Koreans are very honest people and I know of many instances in which people have lost important items here and had them turned in untouched so I hoped for the best. Or at least hoped that my passport would be turned in, even if my wallet and cash was not. I filed a police report, notified my embassy and my employer and waited to see if luck would smile on me this time. I also visited my bank to cancel my cards, and found I could not get new ones reissued immediately without a passport for identification. I instead had to wait a week to have them delivered to my home address.

I arranged to have some money sent to me so I could pay for a replacement passport and, as I waited for that and my bank cards to arrive, pestered the police and embassy each day in the hope my  passport would show up. It not having done so in a week, I applied for a replacement, which has to be processed in New Zealand and then couriered. I hope it will arrive this week but can't book tickets until I have it in hand, and next week is the Chuseok Thanksgiving Holiday here in Korea so I will have to wait for that to be over before  I can travel to an overseas embassy anyway.

I also can't replace my cell-phone as my old contract was for a 2G phone and the service provider no longer has those. I need to start a new contract for a 3G or 4G phone, but I can't sign a contract here until I have my visa. It feels as if my life is on hold as I wait.

Fortunately, my new employer has been very understanding and is waiting patiently for me to have all my documents again in hand. But I'm finding that being in limbo is something that I am personally very bad at.
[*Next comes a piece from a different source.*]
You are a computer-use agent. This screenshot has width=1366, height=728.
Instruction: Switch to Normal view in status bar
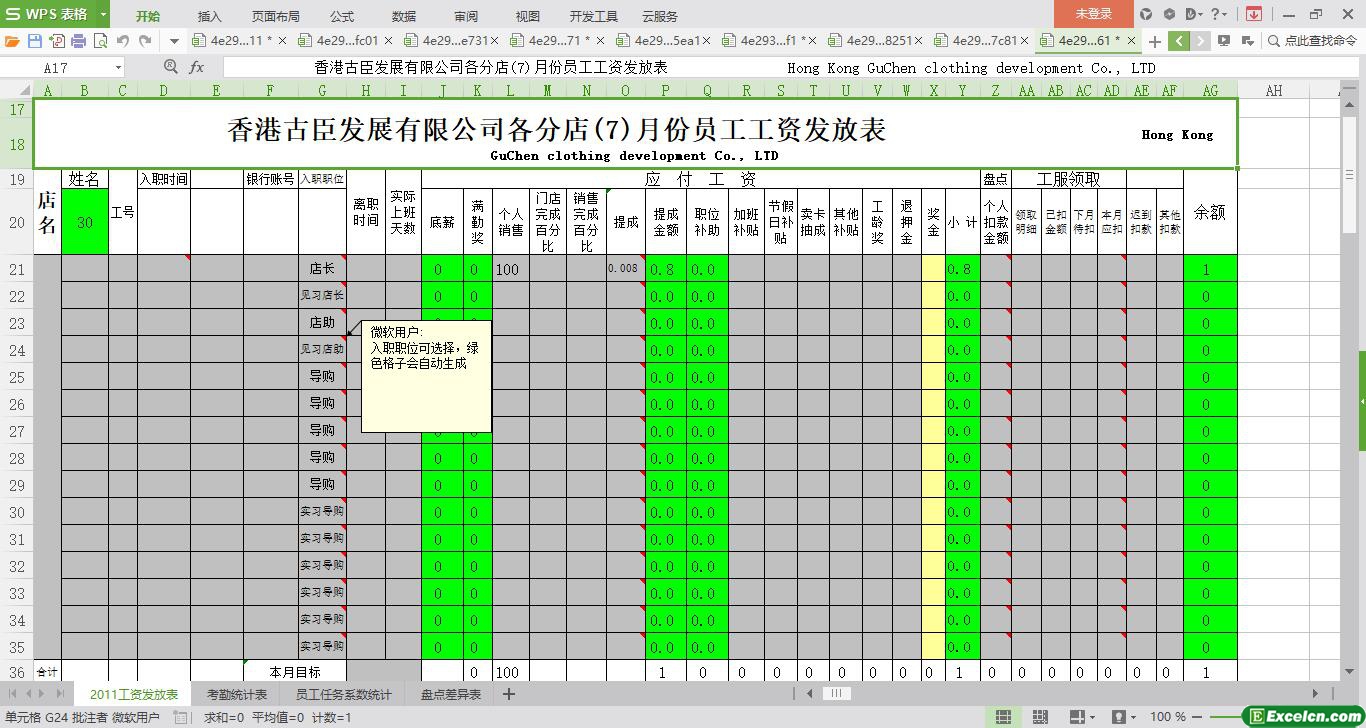pos(1003,717)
I am trying to make the most of this unexpected free time to write and did finish a feature article last week, but it's difficult being creative while feeling stressed, frustrated and mad at myself. I am getting a lot of exercise taking my roommate's dog on long walks and catching up on a few years of television series while I have the time.

And I know it's only a matter of time and there's nothing I can do to speed up the process, but I really want to get to work at my new job and I'm not very good at waiting.

I do know I'm going to be very, very careful with my new passport once it arrives.